- [Information supplied]
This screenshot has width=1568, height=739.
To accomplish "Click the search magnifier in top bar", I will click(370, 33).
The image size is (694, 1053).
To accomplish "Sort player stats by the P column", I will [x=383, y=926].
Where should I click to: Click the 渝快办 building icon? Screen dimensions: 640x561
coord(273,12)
--
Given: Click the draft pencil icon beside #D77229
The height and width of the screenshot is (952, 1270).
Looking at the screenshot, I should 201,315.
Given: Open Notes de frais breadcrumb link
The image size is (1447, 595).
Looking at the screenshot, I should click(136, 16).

- [Task]
Lay out the rows from the line containing "Where should I" up to and including the line containing "coord(273,12)" as a JSON list of strings, one string per line, with blank lines omitted.

- [Expected answer]
[
  "Where should I click to: Click the 渝快办 building icon? Screen dimensions: 640x561",
  "coord(273,12)"
]